Tuesday, 4 March 2014

Shy Albatross

The port of Lakes Entrance at the eastern end of the Gippsland Lakes in Victoria is not known as one from which birders make regular pelagic trips out to the edge of the continental shelf. Well known pelagic birding trip ports include Port Fairy and Portland in western Victoria to access the Southern Ocean and Wollongong and Newcastle in NSW to access the Southern Pacific Ocean. The ocean off Lakes Entrance is the Tasman Sea and is also often referred to as Bass Strait, though the Strait begins further west.

Continental shelves, the area where the relatively shallow coastal seabed plunges to the ocean depths, can be “hot” places for pelagic birds where upwelling of water from the deep can create a rich food chain. From Lakes Entrance, the edge of the shelf is some 80 kms out – a return trip to the shelf of 160 kms is one good reason why pelagic birding trips are not undertaken from Lakes Entrance.

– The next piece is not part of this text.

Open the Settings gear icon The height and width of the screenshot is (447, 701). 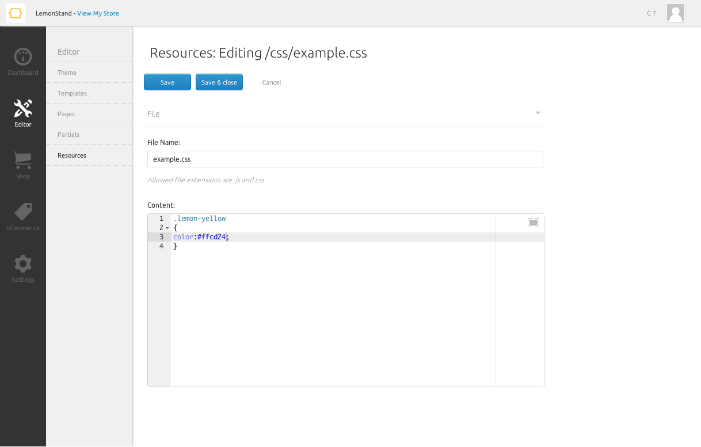coord(23,264)
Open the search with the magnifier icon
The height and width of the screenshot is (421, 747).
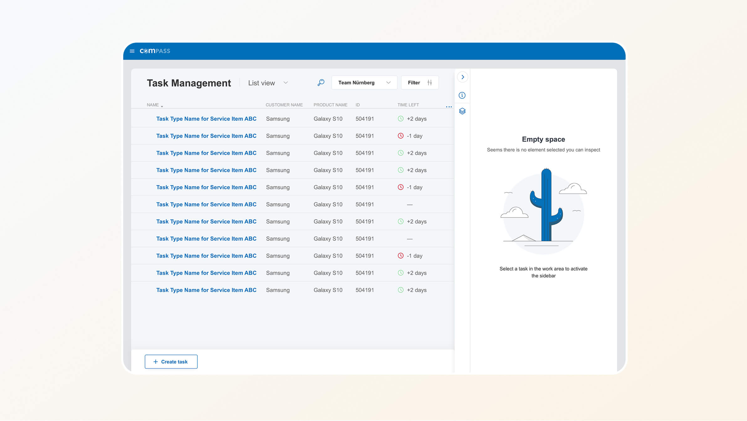click(x=321, y=83)
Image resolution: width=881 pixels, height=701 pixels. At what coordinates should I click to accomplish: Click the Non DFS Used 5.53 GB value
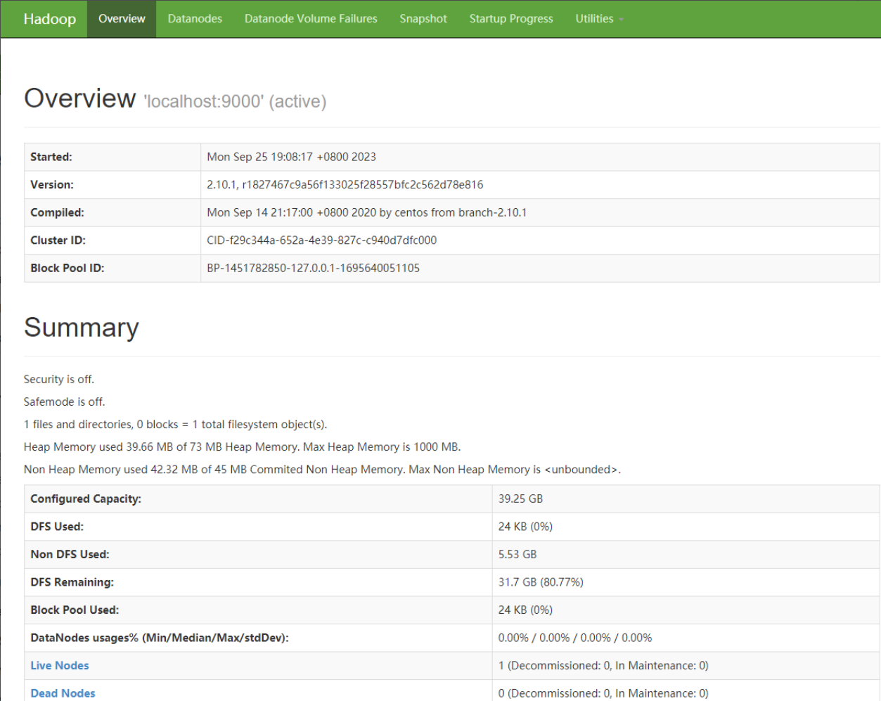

We did not have to go this far to see pelagic birds, in fact the maximum distance we travelled south from the entrance was about 12 kms. Large pelagic birds such as albatross can be found here close to shore, even in calm weather, which is a blessing for birders with uncertain sea legs and makes bird photography a lot easier. 

A Shy Albatross. The long narrow wings are perfect for gliding - they can travel for huge distances without flapping their wings using the wind to conserve energy.
I suspect one reason why pelagic species can be found so close to shore is due to the operation of a large fishing fleet from Lakes Entrance. As the trawlers return to port the catch is sorted and the by-catch is thrown overboard. The larger sea birds have learnt to follow the boats in for an easy meal. There was a good example of this on one trip out.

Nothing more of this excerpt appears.